Molecular determinants of response to cisplatin-based neoadjuvant chemotherapy.

PURPOSE OF REVIEW

Neoadjuvant chemotherapy followed by cystectomy improves survival compared with surgery alone. To prevent overtreatment is of outmost importance to define molecular predictors of response for patient selection. We present the currently available data outlining a variety of potential markers to aid for a personalized decision-making process.

RECENT FINDINGS

Apart from p53, other markers of cell cycle regulation and apoptosis such as p21WAF1/CIP1 (p21) gene, Bcl-2, mouse double minute-2 and pRB have also been related to survival. The clinical relevance of epidermal growth factor receptor and HER2 expression has also been investigated with no success. Regarding Ki67, overexpressing tumors may potentially benefit from neoadjuvant therapy and conversely overexpression of vascular endothelial growth factor and bFGF have been linked to resistance to cisplatin-induced apoptosis. The role of multidrug resistance gene 1 and excision repair cross-complementing rodent repair deficiency complementation group 1 supports that enhanced DNA repair in the tumor decreases the benefit of platinum-based treatment.
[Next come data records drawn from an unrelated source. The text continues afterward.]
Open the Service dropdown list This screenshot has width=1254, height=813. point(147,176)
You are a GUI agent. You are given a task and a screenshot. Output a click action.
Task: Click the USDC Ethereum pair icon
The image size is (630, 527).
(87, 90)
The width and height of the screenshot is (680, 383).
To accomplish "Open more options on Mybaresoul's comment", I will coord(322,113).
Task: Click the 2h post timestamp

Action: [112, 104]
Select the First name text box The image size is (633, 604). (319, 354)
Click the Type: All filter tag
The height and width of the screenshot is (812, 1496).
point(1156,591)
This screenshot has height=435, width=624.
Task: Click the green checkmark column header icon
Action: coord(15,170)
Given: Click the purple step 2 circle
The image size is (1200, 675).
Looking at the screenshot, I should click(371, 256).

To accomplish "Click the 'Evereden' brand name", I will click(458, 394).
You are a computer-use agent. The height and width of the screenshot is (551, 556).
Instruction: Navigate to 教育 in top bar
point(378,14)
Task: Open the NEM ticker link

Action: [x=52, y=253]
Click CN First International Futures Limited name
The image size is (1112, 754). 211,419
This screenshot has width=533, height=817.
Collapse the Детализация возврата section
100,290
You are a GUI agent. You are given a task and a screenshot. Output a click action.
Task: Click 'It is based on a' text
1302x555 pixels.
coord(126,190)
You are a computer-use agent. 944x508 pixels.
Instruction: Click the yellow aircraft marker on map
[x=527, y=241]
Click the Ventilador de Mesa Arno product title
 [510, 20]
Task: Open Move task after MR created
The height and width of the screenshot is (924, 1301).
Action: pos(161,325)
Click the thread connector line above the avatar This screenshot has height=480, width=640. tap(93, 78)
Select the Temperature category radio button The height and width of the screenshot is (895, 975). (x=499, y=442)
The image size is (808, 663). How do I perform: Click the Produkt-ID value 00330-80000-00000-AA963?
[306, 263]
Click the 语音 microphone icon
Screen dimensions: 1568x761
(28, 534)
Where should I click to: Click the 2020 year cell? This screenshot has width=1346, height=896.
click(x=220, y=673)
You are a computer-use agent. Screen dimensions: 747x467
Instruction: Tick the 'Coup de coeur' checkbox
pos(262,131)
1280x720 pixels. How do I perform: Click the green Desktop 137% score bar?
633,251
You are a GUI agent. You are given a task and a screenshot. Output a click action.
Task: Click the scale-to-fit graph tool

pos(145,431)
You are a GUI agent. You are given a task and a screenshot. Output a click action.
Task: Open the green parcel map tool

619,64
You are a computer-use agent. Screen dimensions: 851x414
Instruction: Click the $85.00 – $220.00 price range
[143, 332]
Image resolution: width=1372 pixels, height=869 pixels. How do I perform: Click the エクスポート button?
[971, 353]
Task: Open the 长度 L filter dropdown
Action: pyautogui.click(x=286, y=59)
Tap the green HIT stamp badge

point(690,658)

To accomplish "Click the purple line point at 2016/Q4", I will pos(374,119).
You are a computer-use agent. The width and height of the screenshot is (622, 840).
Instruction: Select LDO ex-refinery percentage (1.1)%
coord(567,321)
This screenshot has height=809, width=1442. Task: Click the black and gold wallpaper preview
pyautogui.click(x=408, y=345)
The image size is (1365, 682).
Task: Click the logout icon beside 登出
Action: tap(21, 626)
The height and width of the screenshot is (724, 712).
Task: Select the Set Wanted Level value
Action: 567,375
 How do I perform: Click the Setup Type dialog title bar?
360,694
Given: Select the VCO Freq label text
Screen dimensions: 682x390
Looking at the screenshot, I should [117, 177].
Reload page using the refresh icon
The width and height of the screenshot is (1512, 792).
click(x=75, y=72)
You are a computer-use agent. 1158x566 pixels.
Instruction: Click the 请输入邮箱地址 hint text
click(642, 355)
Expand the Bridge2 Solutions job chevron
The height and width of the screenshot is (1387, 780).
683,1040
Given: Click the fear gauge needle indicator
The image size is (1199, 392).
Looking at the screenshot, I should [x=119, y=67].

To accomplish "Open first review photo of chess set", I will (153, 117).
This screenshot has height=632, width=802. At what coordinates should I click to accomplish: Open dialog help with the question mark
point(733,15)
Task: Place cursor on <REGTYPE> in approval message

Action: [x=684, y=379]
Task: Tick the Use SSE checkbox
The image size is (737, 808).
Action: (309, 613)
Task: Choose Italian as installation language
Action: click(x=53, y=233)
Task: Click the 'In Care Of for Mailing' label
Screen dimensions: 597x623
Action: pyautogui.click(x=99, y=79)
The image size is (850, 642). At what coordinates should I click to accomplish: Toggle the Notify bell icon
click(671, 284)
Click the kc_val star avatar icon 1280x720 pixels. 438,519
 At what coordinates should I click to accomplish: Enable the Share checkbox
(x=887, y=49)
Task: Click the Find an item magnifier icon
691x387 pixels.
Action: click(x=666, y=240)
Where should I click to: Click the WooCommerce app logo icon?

A 20-gene expression model has shown to predict lymph node involvement, helping on decision-making. A gene expression profiling has been proposed as predictive for response to neoadjuvant chemotherapy.

SUMMARY

Predictive markers will eventually aid in the selection of patients that most likely benefit from preoperative treatment. In the coming years, a panel of markers will become available to achieve the predicted goal.